Attorney General Brad Schimel and Jill Karofsky, executive director of the Department of Justice’s Office of Crime Victim Services, participated in the movement to draft the crime victim privacy rule that will take effect July 1.
Jill Karofsky said Tuesday she is planning to run next year for a Wisconsin Supreme Court seat currently held by Justice Dan Kelly.

MADISON, Wis. (AP) — Dane County Circuit Judge Jill Karofsky said Tuesday she is planning to run next year for a Wisconsin Supreme Court seat currently held by one of the court’s conservative members.

Karofksy said in an email that she is organizing a team for the planned run and will have an announcement “in the coming weeks.”

The election next year will be for the seat currently held by Justice Dan Kelly, who is part of the court’s 4-3 conservative majority. That will increase to 5-2 in August when Brian Hagedorn, who won the April 2 election, takes his seat.

His victory ensures that conservatives will hold majority control of the court until at least 2023.

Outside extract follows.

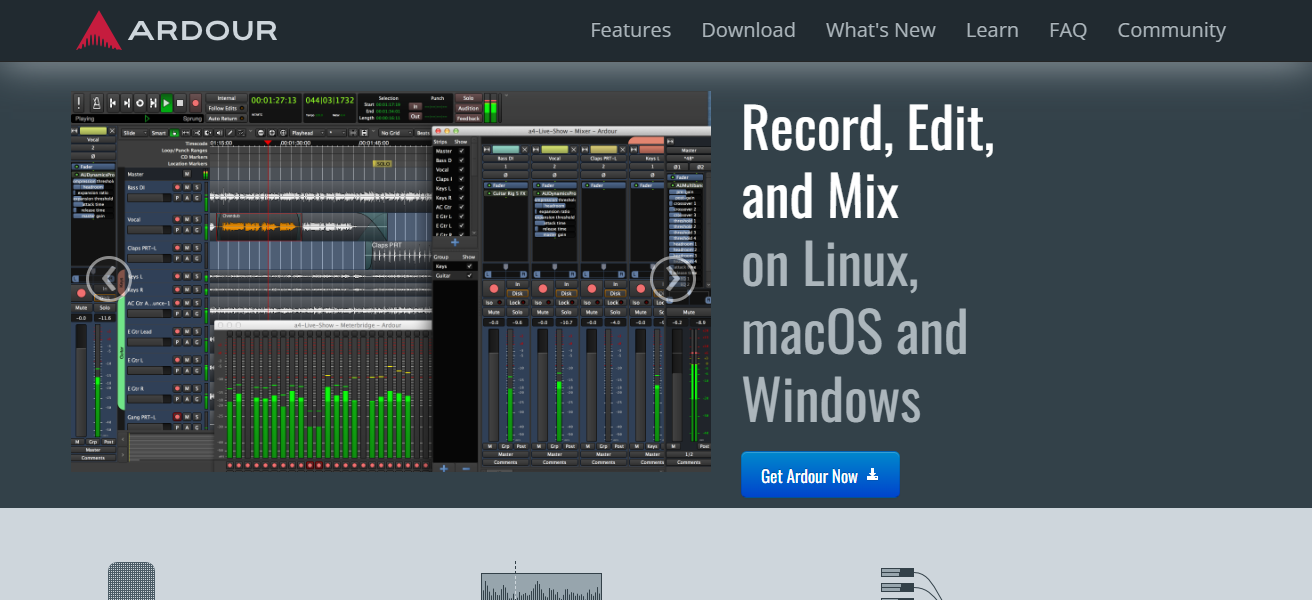This screenshot has height=600, width=1312.
Task: Click the Stop transport icon
Action: pyautogui.click(x=181, y=102)
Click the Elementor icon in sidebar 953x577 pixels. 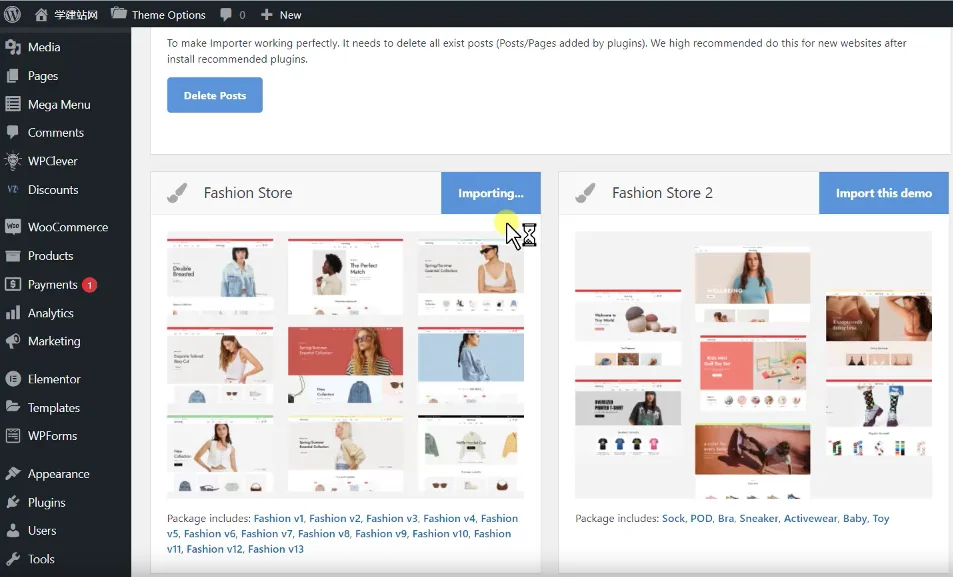[x=13, y=379]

A win by the conservative candidate in 2020 would keep their majority at 5-2, while a liberal win would shave it back to 4-3. Supreme Court races are nonpartisan in name only, with partisan interests traditionally spending heavily on both sides.

Kelly was appointed by former Republican Gov. Scott Walker in 2016. Kelly told The Associated Press after Hagedorn’s win that he expects to run for a full 10-year term next year. He did not immediately return a message seeking comment on Karofsky’s announcement.

Marquette University Law School professor Ed Fallone has also announced that he is running for the seat. Fallone previously ran in 2013 and had Democratic support. He announced his bid for the seat before Hagedorn won.

Fallone said he welcomed Karofsky into the race, “but the voters of Wisconsin will ultimately recognize that I am the best candidate to replace Justice Kelly and restore the integrity and independence that once was the hallmark of our state Supreme Court.”

Fallone would be the first candidate elected to the Supreme Court who is not a sitting judge in nearly 40 years.

Karofsky won election to an open seat on the Dane County court in 2017. She was endorsed by former Democratic Govs. Jim Doyle and Tony Earl in that race. She was working at the state Department of Justice as the violence against women prosecutor and leader of the Office of Crime Victim Services before being elected to the court.

She previously worked as an assistant and deputy district attorney in Dane County from 1992 to 2001.